◆ EXERCISE ◆
Print the rows starting with the line that contains "Click the EURJPY dropdown arrow at top-left" and going on through the line that contains "Looking at the", leaving out the pictures.

◆ DATA LINES ◆
● ● ● ● ●

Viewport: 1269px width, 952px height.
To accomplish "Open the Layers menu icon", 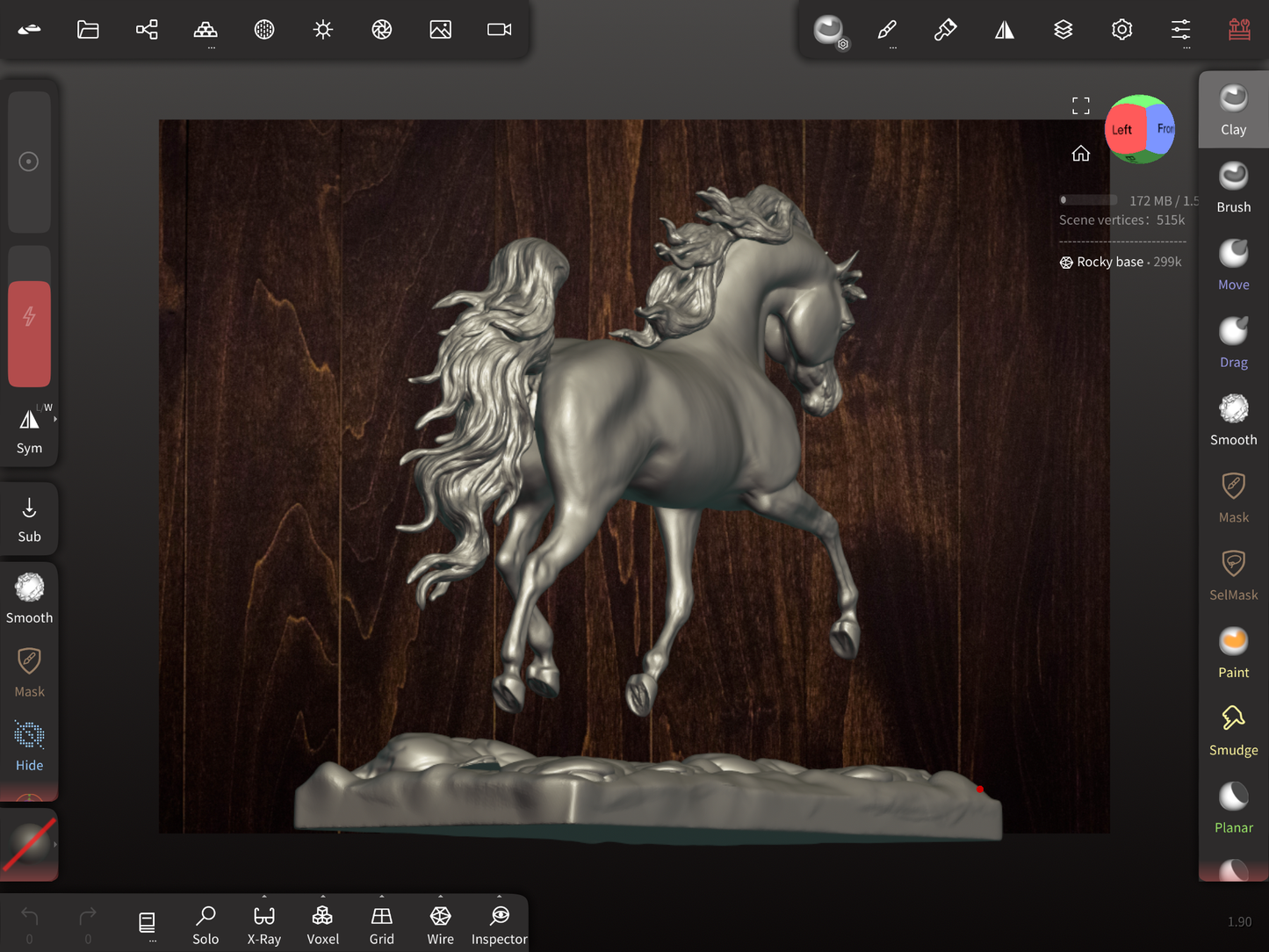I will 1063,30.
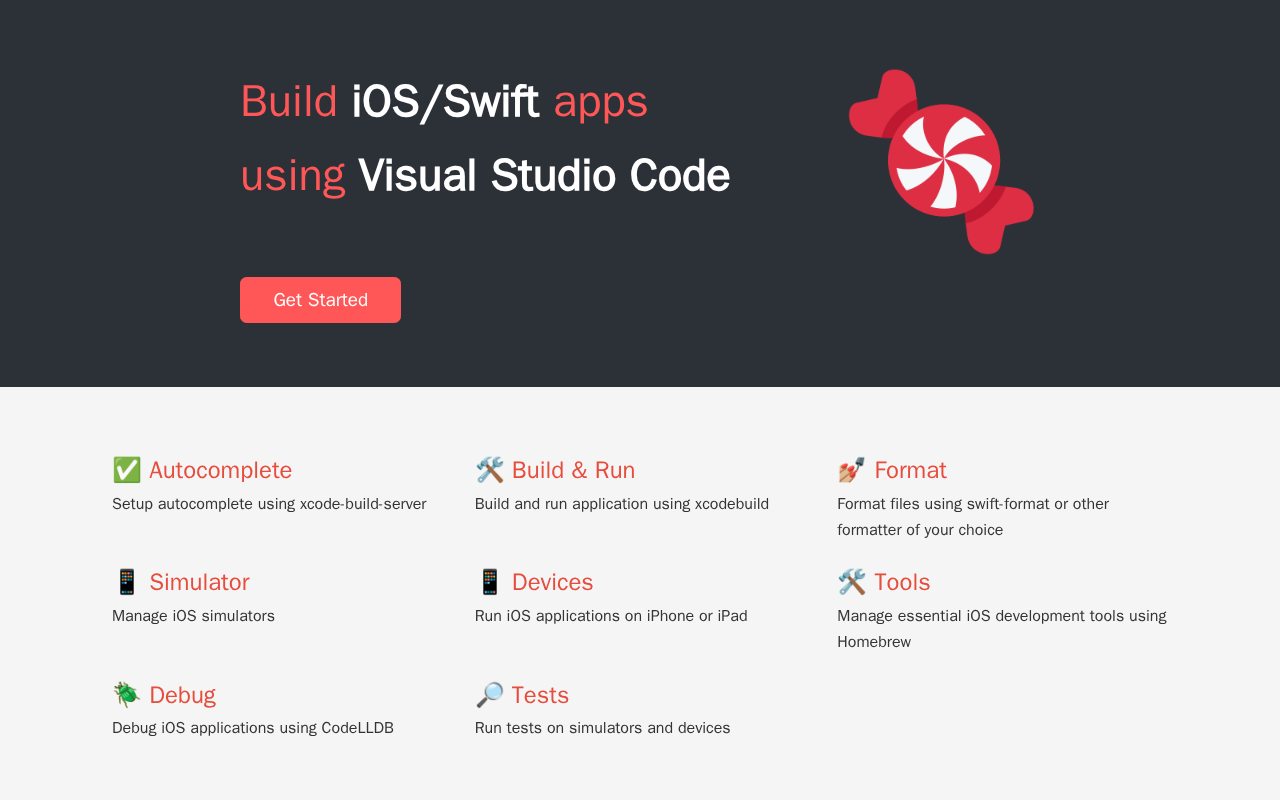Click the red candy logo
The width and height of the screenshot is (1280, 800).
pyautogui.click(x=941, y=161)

● ● ● ● ●

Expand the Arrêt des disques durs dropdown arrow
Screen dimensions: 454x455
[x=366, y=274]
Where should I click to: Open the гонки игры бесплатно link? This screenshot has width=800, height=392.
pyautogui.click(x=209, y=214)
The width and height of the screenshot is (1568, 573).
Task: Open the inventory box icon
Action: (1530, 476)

● ● ● ● ●

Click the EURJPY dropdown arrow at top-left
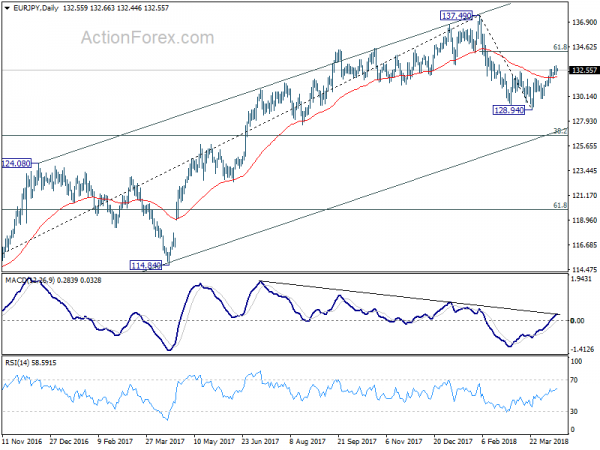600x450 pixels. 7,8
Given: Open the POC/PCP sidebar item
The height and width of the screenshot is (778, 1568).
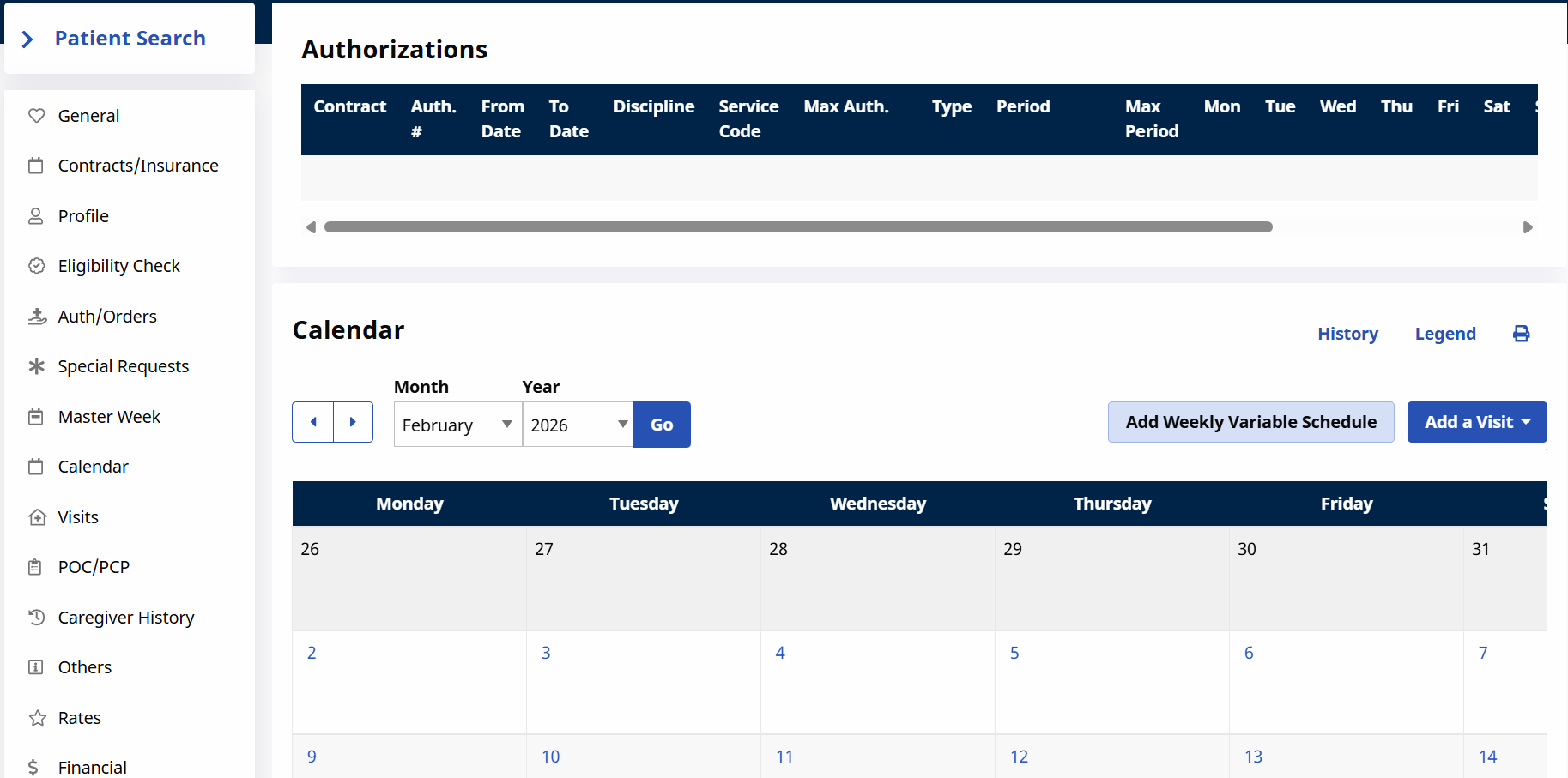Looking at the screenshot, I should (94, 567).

● ● ● ● ●

◆ EXPECTED ANSWER ◆
Click the EURJPY dropdown arrow at top-left
600x450 pixels. 7,8
Given: Open the POC/PCP sidebar item
The height and width of the screenshot is (778, 1568).
Looking at the screenshot, I should (94, 567).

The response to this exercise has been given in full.